L = [["parent", "pam", "bob"], ["parent", "tom", "bob"], ["parent", "tom", "liz"], ["parent", "bob", "pat"], ["parent", "pat", "jim"]].

With the little module below. Making this bidirectional was a bit of a hack, but it works. I might need to make it more elaborate to handle nested lists/compounds, but this is all I need for now:

:- module(json_prolog, [json_prolog/2]).

unquote_quote(Unquoted, Quoted) :-
  maplist(term_string, Unquoted, Quoted).

json_prolog(QLists, PrologList) :-
  nonvar(QLists), var(PrologList), !,
  maplist(unquote_quote, UQLists, QLists),
  maplist(=.., PrologList, UQLists).

json_prolog(QLists, PrologList) :-
  var(QLists), nonvar(PrologList), !,
  maplist(=.., PrologList, UQLists),
  maplist(unquote_quote, UQLists, QLists).
1 Like

I have some code that uses “bare” JavaScript (using WindowOrWorkerGlobalScope.fetch()) and a simple Prolog server using http_handler and http_read_json_dict. If anyone is interested, I can excerpt a simple code example (it’ll take me a few hours; but the code needs some refactoring anyway).

It would be nice to have a simple self-contained example code for that.

If you find the time to do it, I would be interested to look at a minimum viable example with comments to explain what does what and where to put our own business code. Thanks for offering !

Was the problem wss and ws would have worked?

Well I just ask my question…

As I understand it, SWI cant yet “serve” secure websockets. (at least not without a webproxy)
But I am trying to talk to a external server using SWI-Prolog… That external server requires wss… Can someone confirm that we can talk to secure websockets just fine?

It can. There is nothing special about it. Just do the usual https server and use the same websocket code as you use for http. SWISH does it :slight_smile:

You meant what we do to serve wss from SWISH over Nginx? (Swish serving http and ws… while Nginx converts to https and wss?)

Btw, I remember some people having trouble getting apache2 to proxy the WebSocket for SWISH (yet Nginx works fine) … … the other day I got apache2 to work… The trick was moving jus the chat part of SWISH to a subdomain and then proxy only the websocket on its own subdomain ( this only applies to the chat portion of swish… everything else works fine)

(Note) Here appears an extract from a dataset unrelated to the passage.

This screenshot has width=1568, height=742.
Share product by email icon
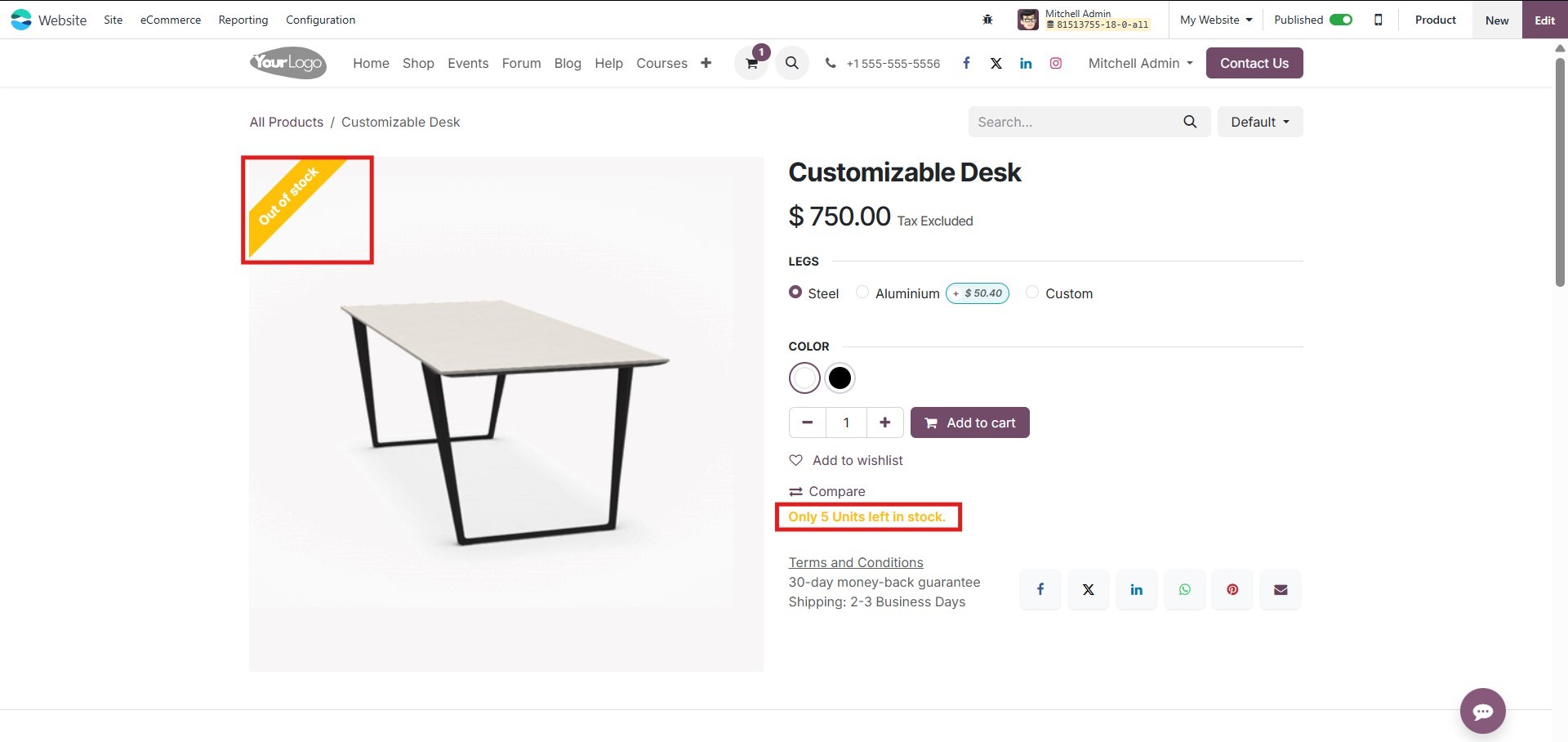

Actually what i am up to is I trying to connect SWI-Prolog to wss://gateway.discord.gg/ … though I think what you saying is set up the ngynx proxy to proxy for gateway.discord.gg . I’ll give that try

Not only. SWISH happily runs using https/wss natively. Yes, the central server uses http/ws and an nginx proxy as that is all the server can support. The server has a central nginx server which proxies requests to LXC containers based on virtual host identifiers.

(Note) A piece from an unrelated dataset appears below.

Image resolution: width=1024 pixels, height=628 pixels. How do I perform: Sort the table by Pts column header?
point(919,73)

Isn’t that the client side of wss? I suppose that should work too. Not sure I ever used it.

​Aha, good! I was almost sure reading that SWISH has native SSL support but not configured my servers to try it yet. (out of habit​, ​I still run SWISH on a daily basis behind a https/wss proxy)

Correct, my use case right now has only to do with the client side. I been trying to troubleshoot why my ​client ​code could understand the socket servers messages just fine but ​yet ​the server is ​not ​understanding my clients ​side’s websocket messages … A few hours into troubleshooting I thought “it be funny if the trouble ​all along was SWI’s secretly ​only ​using ws:// client (not wss:// client​)”… So I needed a sanity check that ​ ​​w​ss​ was ​work​ing​ and should continue troubleshooting my code.

(ps. I asked about the server because if there was a difference in the time between when SWI’s Non-SSL worked versus when its natively was supporting Server SSL was different . thus indicate a multipart timeline of development for when to expect websockets client and/or server being able to do SSL)

Is the problem connecting using wss? I’ve had trouble with that as well in the past. Some servers (and clients) are pretty picky about the headers exchanged during the connect phase. Sometimes they ask more than what is required by the standard. Try to find a working client/server couple, sniff into the communication and compare this with the failing attempt …

@logicmoo @jan

Should we move the replies related to ws and wss to a new topic?